Presto is an open-source distributed SQL query engine for big data. Presto provides a connector API to interact with different data sources, including RDBMSs, NoSQL products, Hadoop, and stream processing systems. Created by Facebook, Presto received wide adoption by the open-source world (Presto, Trino) commercial companies (e.g., Ahana, Qubole).

Presto comes with a sophisticated query optimizer that applies various rewrites to the query plan. In this blog post series, we investigate the internals of Presto optimizer. In the first part, we discuss the optimizer interface and the design of the rule-based optimizer.

Please refer to the original paper by Facebook to get a better understanding of Presto's capabilities and design.

We will use the Presto Foundation fork version 0.245 for this blog post.

Relational Tree

Presto optimizer works with relational operators. Similarly to other SQL optimizers, such as Apache Calcite, Presto performs syntax and semantic analysis of the original SQL string and then produces the logical relational tree:

The ANTLR-based parser converts the original query string into an abstract syntax tree (AST)
The analyzer performs the semantic validation of the AST.
The converter creates the logical relational tree from the AST.

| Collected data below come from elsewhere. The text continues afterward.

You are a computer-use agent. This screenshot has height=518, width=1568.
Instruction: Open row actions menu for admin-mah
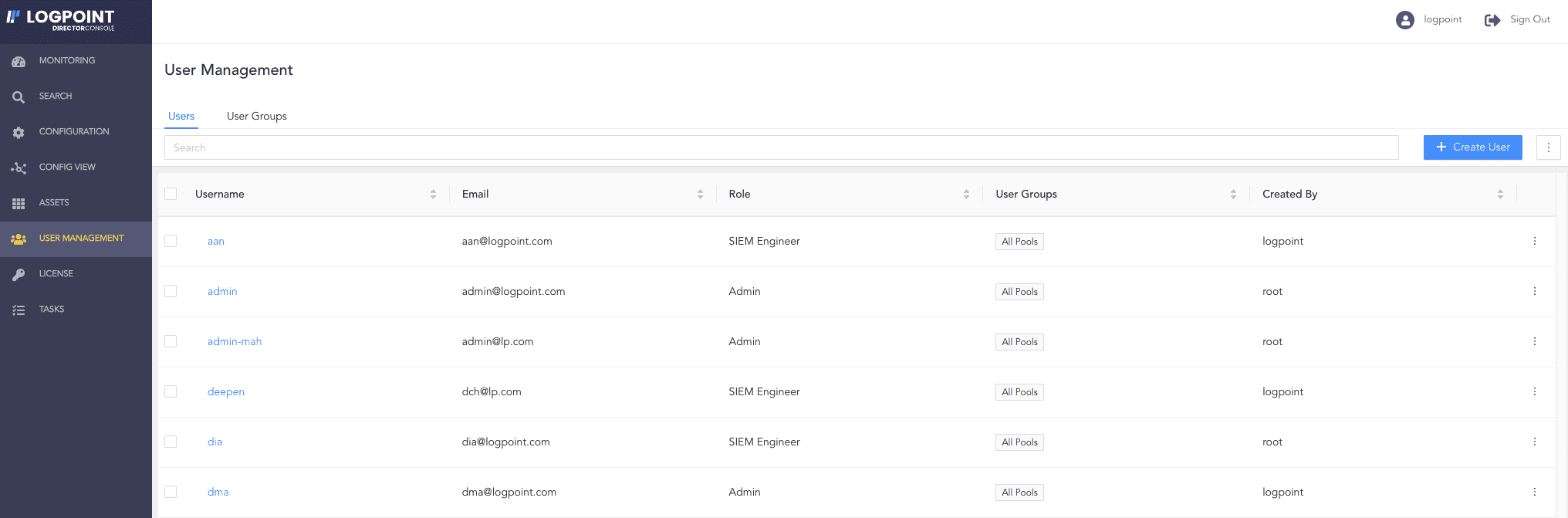coord(1534,341)
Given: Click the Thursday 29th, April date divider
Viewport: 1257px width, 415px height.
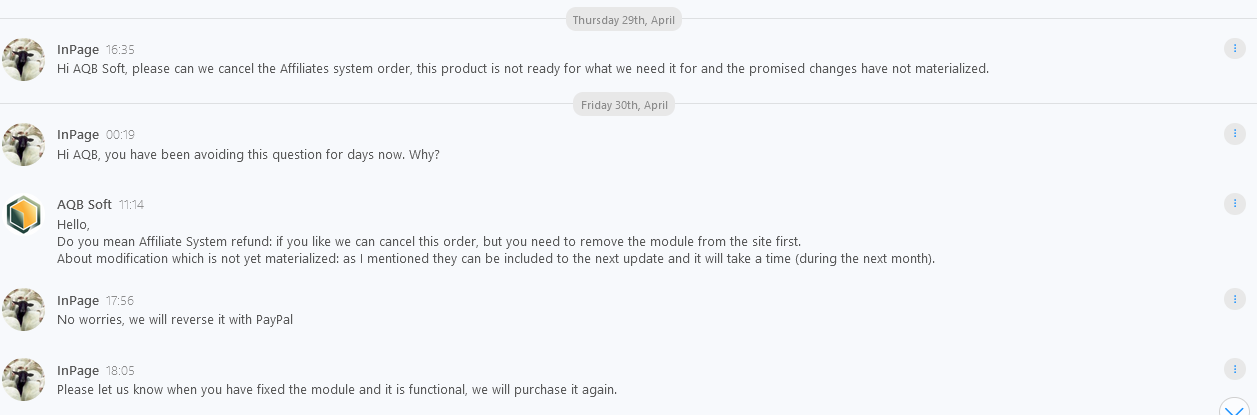Looking at the screenshot, I should 624,20.

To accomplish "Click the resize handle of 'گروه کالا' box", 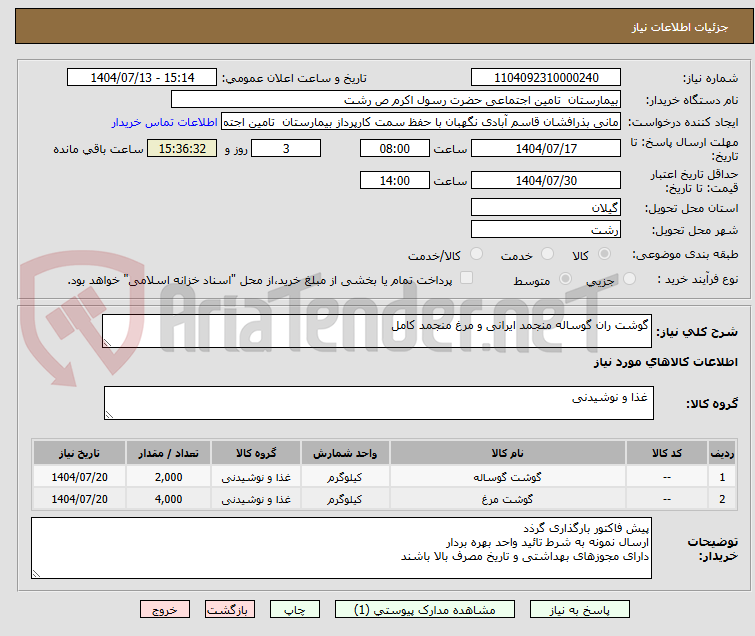I will [110, 414].
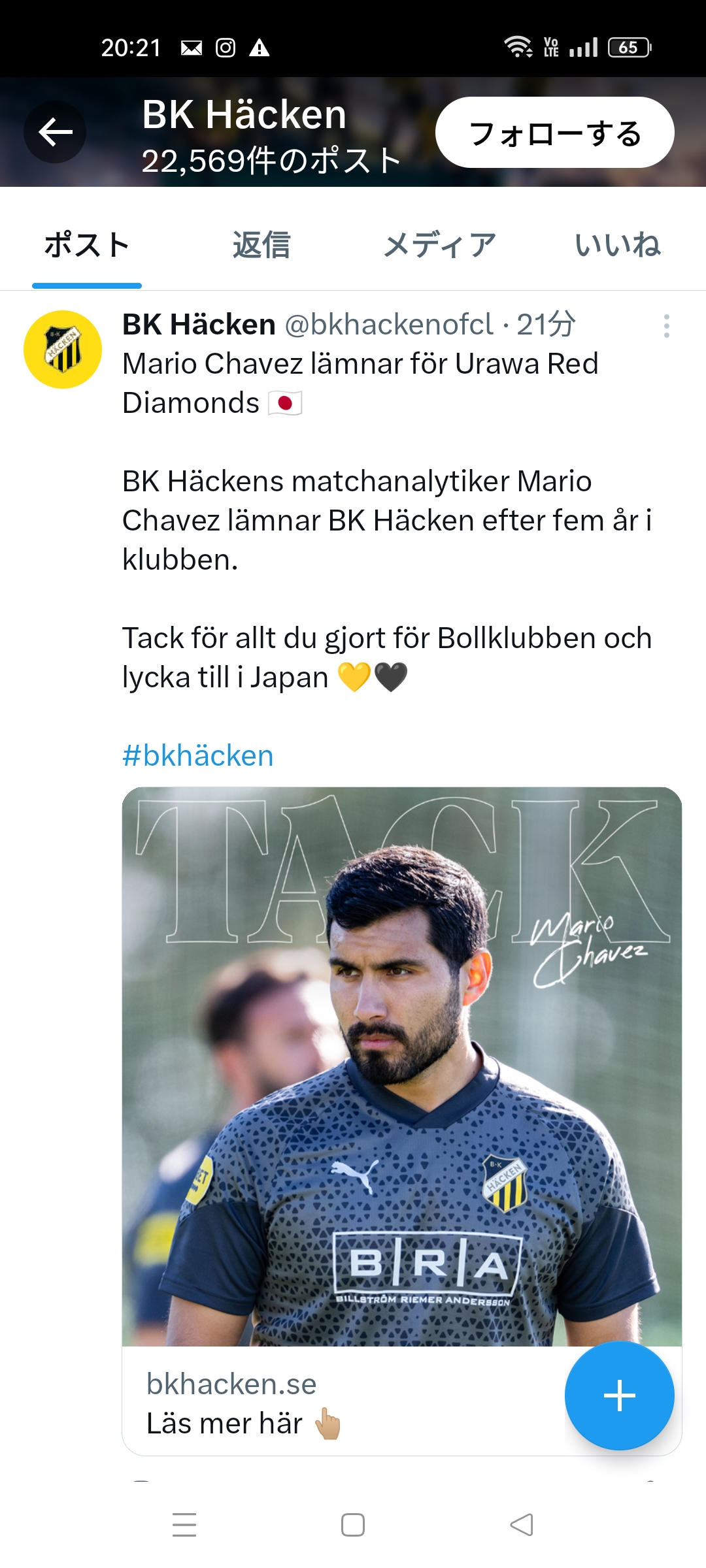Tap the @bkhackenofcl handle

(389, 325)
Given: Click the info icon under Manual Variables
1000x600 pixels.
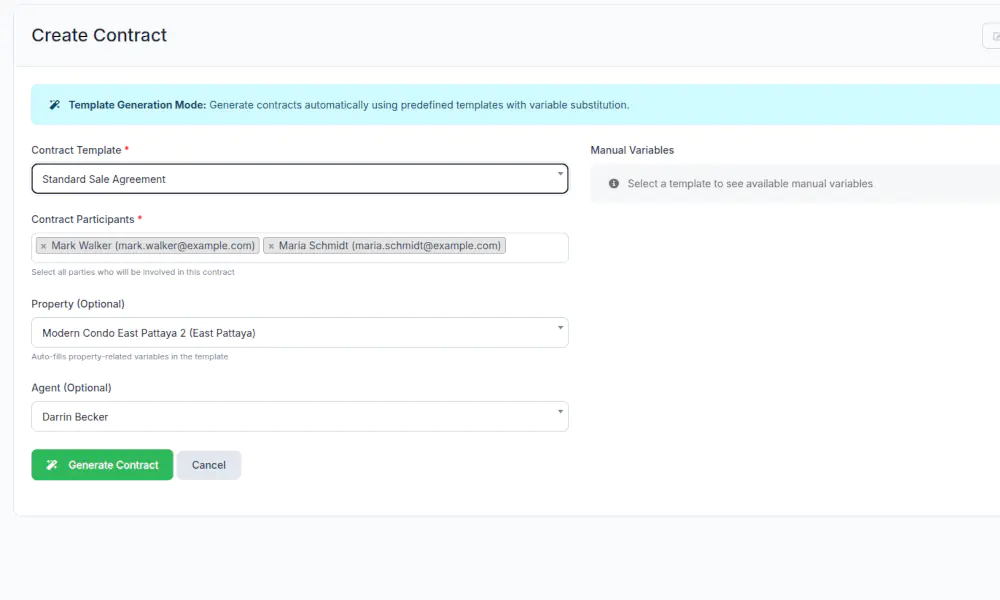Looking at the screenshot, I should click(614, 184).
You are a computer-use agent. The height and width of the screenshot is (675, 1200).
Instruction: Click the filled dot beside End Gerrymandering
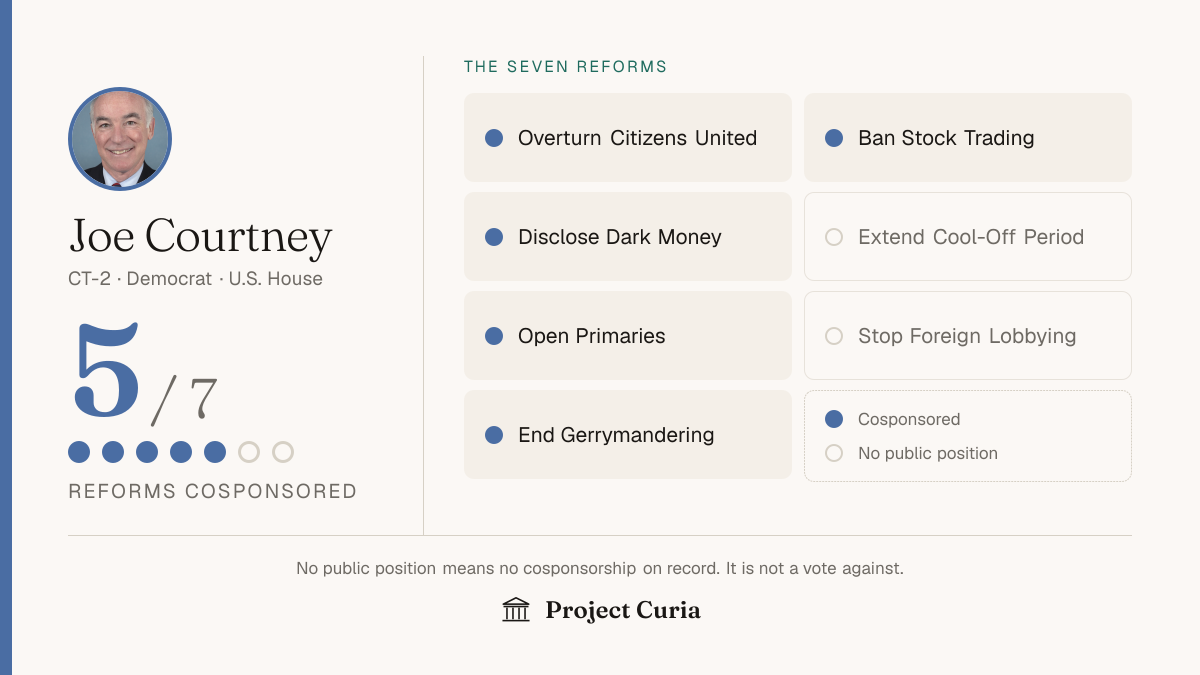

Every node in the tree represents a relational operation and implements a common PlanNode interface, which exposes a unique node's ID, node's inputs, and node's output. The interface also allows traversing the tree with a visitor pattern, used extensively during the optimization. Examples of relational operations: TableScanNode, ProjectNode, FilterNode, AggregationNode, JoinNode.

Consider the following query:

SELECT 
    orderstatus, 
    SUM(totalprice) 
FROM orders 
GROUP BY orderstatus

The associated query plan might look like this:

Optimizer Interface

When the logical plan is ready, we can start applying optimizations to it. In Presto, there is the general PlanOptimizer interface that every optimization phase implements. The interface accepts one relational tree and produces another.

public interface PlanOptimizer
{
    PlanNode optimize(
        PlanNode plan,
        Session session,
        TypeProvider types,
        PlanVariableAllocator variableAllocator,
        PlanNodeIdAllocator idAllocator,
        WarningCollector warningCollector
    );
}

The optimization program builder PlanOptimizers creates a list of optimizers that are invoked sequentially on the relational tree. Optimization problems often split into several phases to keep logical and computational complexity under control. In Presto, there are more than 70 optimization phases that every relational tree will pass through.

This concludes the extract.